Version-Release number of selected component (if applicable):
Steps to Reproduce:
1. inject syntax error in /etc/cluster/cluster.conf (such as a missing
2. start luci and add cluster to the managed clusters.
3. attempt to click on the node-name in the cluster tab, or any member of the
luci returns errors
Luci should have some basic syntax checking on the xml file and return errors
(such as those produced by xmllint) indicating a syntax error.
Additional info: jparsons asked me to enter this bug after spending much time
assisting me on my silly syntax problem which was complicated because luci was
leading me down a confusing path)
Thanks for this ticket - but the fact that this deployment was on a classified
network where the conf file couldn't be shared was the REAL issue that sucked
down so much of our time :)
Luci needs to check the conf file and display a meaningful error message if it
does not pass a schema check.
Two other things, please:
1) It is always possible to check the cluster.conf file if it is suspect or if
it has been edited by hand and errors follow. the xmllint command can be run
against the file -- this will check basic xml robustness such as missing tags,
etc.

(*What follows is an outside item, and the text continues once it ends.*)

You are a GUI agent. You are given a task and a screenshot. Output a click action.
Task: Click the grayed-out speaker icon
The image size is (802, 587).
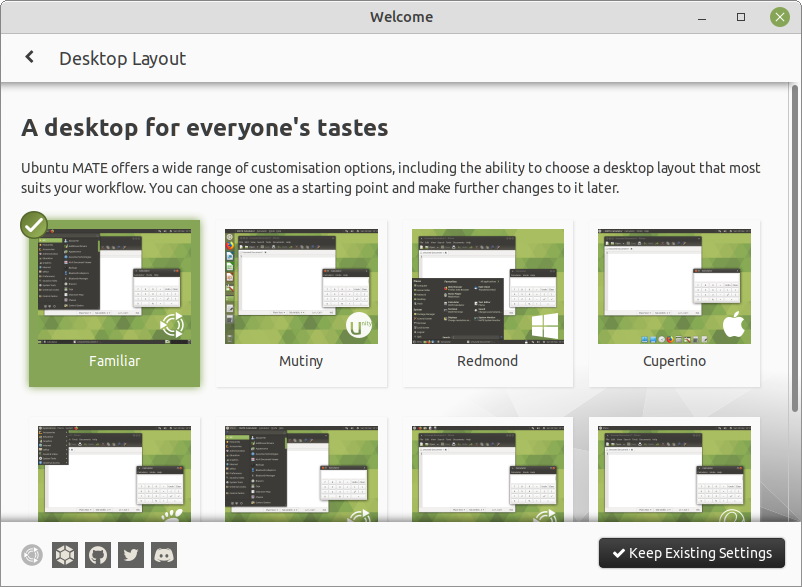[x=30, y=554]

In addition, if system-config-cluster is installed, the relaxng
cluster.conf schema specification can be found in
/usr/share/system-config-cluster/misc/cluster.ng . Run 'xmllint --relaxng
2) Why was it necessary to edit the conf file by hand? Was there something that
the luci interface was unable to configure? Marking NEEDINFO, hoping to learn if
luci is insufficient in some manner......
Answer to 2) When a cluster node is down (Status: Unknown State) the only option
Luci offers is to "Fence this node". I had to manually edit cluster.conf to
delete the node (which was not returning to service within the cluster). I would
have deleted the node prior to its de-commisioning had I known of this
limitation. Maybe there could be a "are you sure you want to delete this
unresponsive node" checkbox along with a delete option.
(In reply to comment #3)
> Answer to 2) When a cluster node is down (Status: Unknown State) the only option
> Luci offers is to "Fence this node". I had to manually edit cluster.conf to
> delete the node (which was not returning to service within the cluster). I would
> have deleted the node prior to its de-commisioning had I known of this
> limitation. Maybe there could be a "are you sure you want to delete this
> unresponsive node" checkbox along with a delete option.

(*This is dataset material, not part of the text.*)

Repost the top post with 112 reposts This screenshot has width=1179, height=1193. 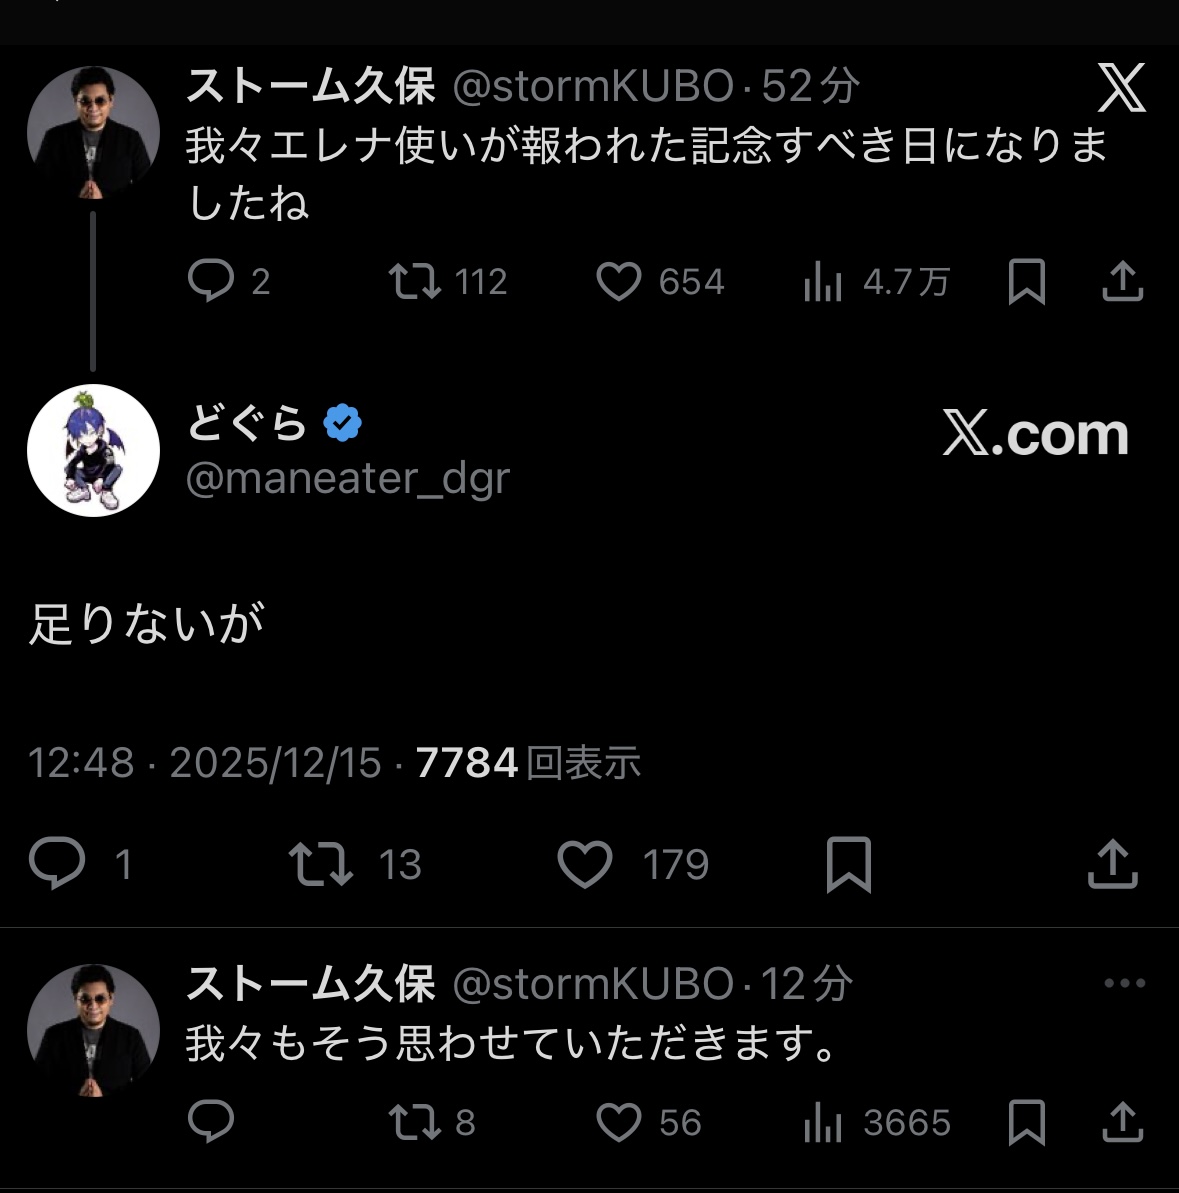pos(415,281)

We've added support for doing this that will be in the 5.1 release.
(In reply to comment #2)
> 1) It is always possible to check the cluster.conf file if it is suspect or if
> it has been edited by hand and errors follow. the xmllint command can be run
Further, ccs_tool will check the XML before propagating it, so there should be
no way a cluster.conf with invalid XML can be used by the cluster.
I think this bug must have been hit as a result of ricci reading in an edited
configuration file that contained invalid XML from /etc/cluster/cluster.conf,
even though it wasn't the configuration in use by the cluster.
The particular error that luci hit (unboundlocal exception) is fixed in the
current, build, but I've improved the error messages that show up when this occurs.
I'm going to close this since it wasn't a bug in the first place... I haven't
had any issues since and conga has improved error messages.